PAGE EXCERPT »
------------
Electronics and metal

In the late 1990s and early 2000s, drone music was intermixed with rock, ambient, dark ambient, electronic and new-age music. Many drone music originators, including Phill Niblock, Eliane Radigue and La Monte Young are still active and continute to work exclusively in long, sustained tones. Improvisors like Hototogisu and Sunroof! play nothing but sustained fields which are close to drones. Sunn O))), a drone metal band, almost exclusively plays sustained tone pieces, and their peers Merzbow and Boris released a collaborative 62-minute drone piece called Sun Baked Snow Cave in 2005.


Some notable examples include, chronologically:

  • Yves Klein: as a precedent, his 1949 Monotone Symphony (formally The Monotone-Silence Symphony, conceived 1947–1948) is an orchestral 40-minute piece whose first movement is an unvarying 20-minute drone (the second and last movement being a 20-minute silence).[41][42]
  • La Monte Young's 1958 Trio for Strings, that he describes as "the first work in the history of music that is completely composed of long sustained tones and silences."[23]
  • Giacinto Scelsi's 1959 piece Quattro pezzi su una nota sola for one pitch and numerous subsequent pieces by himself and his followers and contemporaries in the realm of spectral composition.
  • La Monte Young's 1960s drone-based pieces, solo and with John Cale, Tony Conrad, Marian Zazeela, Terry Riley, Angus MacLise, Terry Jennings and/or Billy Name in the Theater of Eternal Music (aka The Dream Syndicate), including: Day of Niagara: Inside the Dream Syndicate, Vol. I (1965/2000).
  • The "free form freakout" leading into The Red Crayola's "Pink Stainless Tale" from their Parable of Arable Land album (1967).
------------
WHAT IS BEING ASKED » Can you resume the drone music excerpt, picking up right after its last line? The data that follows has no connection to the drone music excerpt.

ROWS »
------------
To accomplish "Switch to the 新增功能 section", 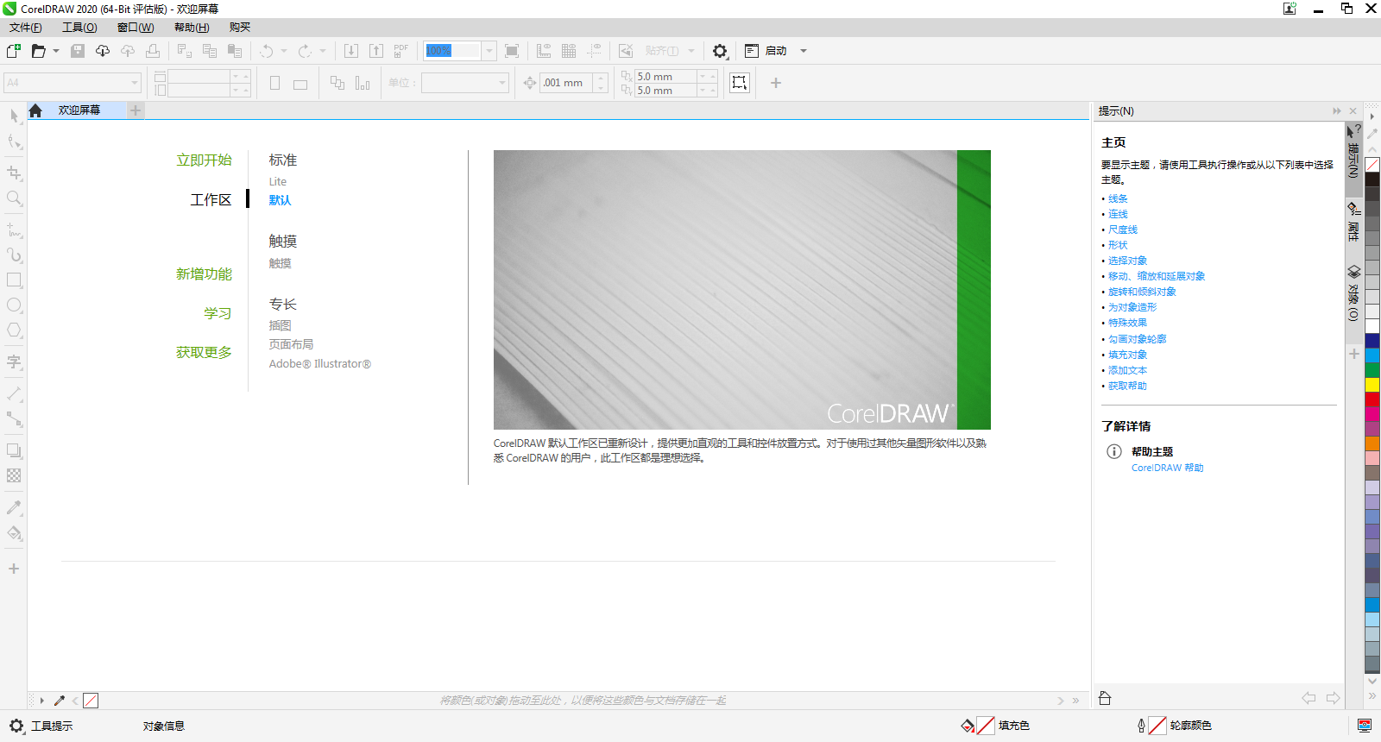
------------
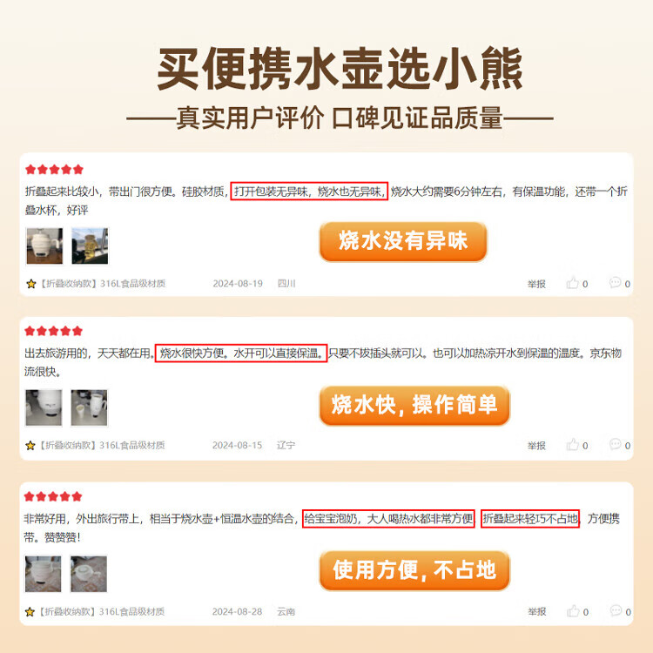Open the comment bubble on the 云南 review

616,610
------------
EXERCISE RESULT »
  • Late 1960s–1980s work by minimal composers and gallery artists Yoshimasa Wada (The Rise and Fall of the Elephantine Serpentine), John Cale (Sun Blindness Music, 1965–1968/2001; Dream Interpretation: Inside the Dream Syndicate, Vol. II, 1965–1968/2001; Stainless Gamelan: Inside the Dream Syndicate, Vol. III, 1965-1968/2002), Tony Conrad solo (Joan of Arc, 1968/2006) and with Faust (Outside the Dream Syndicate, 1973; Outside the Dream Syndicate Alive, 1995/2005), Terry Fox (Berlino), Harry Bertoia, Jon Gibson (Two Solo Pieces), Charlemagne Palestine (In Mid Air, 1967–1970/2003; Four Manifestations on Six Elements, 1974/1996; Schlingen-Blängen, 1988/1999), David Hykes (Hearing Solar Winds), Pauline Oliveros (Horse Sings From Cloud), Alvin Lucier (Music on a Long, Thin Wire), Harley Gaber (The Wind Rises in the North), Stuart Dempster (In the Great Abbey of Clement VI), and Remko Scha (Machine Guitars), to name only a few. All used long, sustained and timbrally dense harmonic material for the entirety of various of their pieces.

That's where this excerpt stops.